You can query the state of your Vault by executing the following:

kubectl get vault $VAULT_NAME -n $NAMESPACE

For getting a more detailed description of the Vault, you can execute the following:

kubectl get vault $VAULT_NAME -n $NAMESPACE

Vault Demo Client

To give a confidential vault client access to Vault, you first need to determine your owner id. We can query Kubernetes to determine the owner ID:

export OWNER_ID=$(kubectl get vault $VAULT_NAME -n $NAMESPACE -ojsonpath='{.spec.server.extraEnvironmentVars.OWNER_ID}')
echo export OWNER_ID=$OWNER_ID

We can now create a client CAS policy using the kubectl plugin:

kubectl provision vault $VAULT_NAME $NAMESPACE --vault-client

This will use the policy from https://raw.githubusercontent.com/scontain/manifests/main/5.8.0-rc.5/vault-demo-client-policy.yaml. You can download this policy and modify it for the confidential Vault clients that need to get access to this Vault instance.

You can execute the demo client as follows. Log into the Vault container:

kubectl exec -it $VAULT_NAME -- bash

You can determine the "OWNER_ID", i.e., a random ID that identifies this vault as follows:

export OWNER_ID=$(kubectl get vault $VAULT_NAME -n $NAMESPACE -ojsonpath='{.spec.server.extraEnvironmentVars.OWNER_ID}')
echo "export OWNER_ID=$OWNER_ID"

And run the Vault CLI inside of this container:

kubectl exec -it $VAULT_NAME-0 -n $NAMESPACE -- bash -c "SCONE_CONFIG_ID=owner-$OWNER_ID/demo-client/get-kv-secret SCONE_HEAP=1G vault"

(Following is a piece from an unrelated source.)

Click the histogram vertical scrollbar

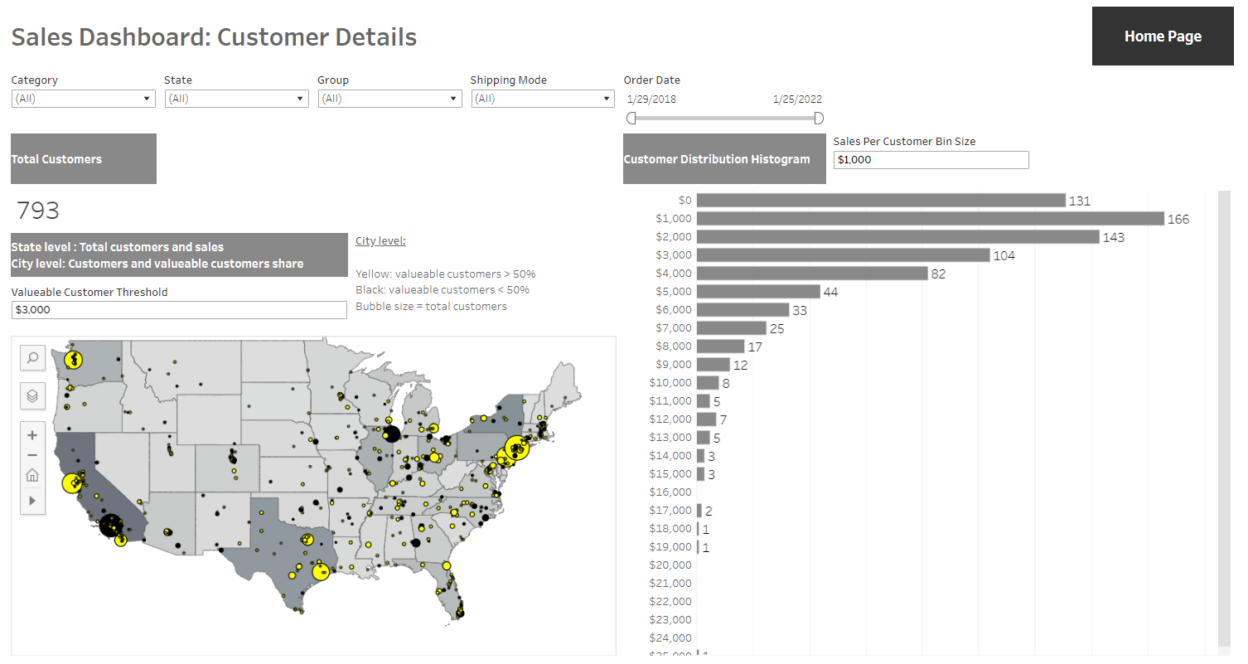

This will output a key/value pair retrieved from this Vault instance.

Upgrade of Vault

Upgrading a Vault instance to a new software version requires to follow a set of upgrade steps. These steps are performed by the kubectl provision plugin when the flag --upgrade <VERSION> is set. Consider that you run Vault instance myvault of version 5.8.0, and you want to upgrade to version 5.8.1. You would execute the following:

kubectl provision vault mycas --upgrade 5.8.1 --verbose

This upgrades the vault to this version and restarts the vault.

Configuration Options

Attestation: --dcap-api <API KEY>

Attestation ensures that

  • the correct application code executes in an encrypted memory region that only the application code can access.
  • the CPU hardware and firmware are up-to-date, and that the encrypted memory region is indeed provided by a CPU (and not by some simulation).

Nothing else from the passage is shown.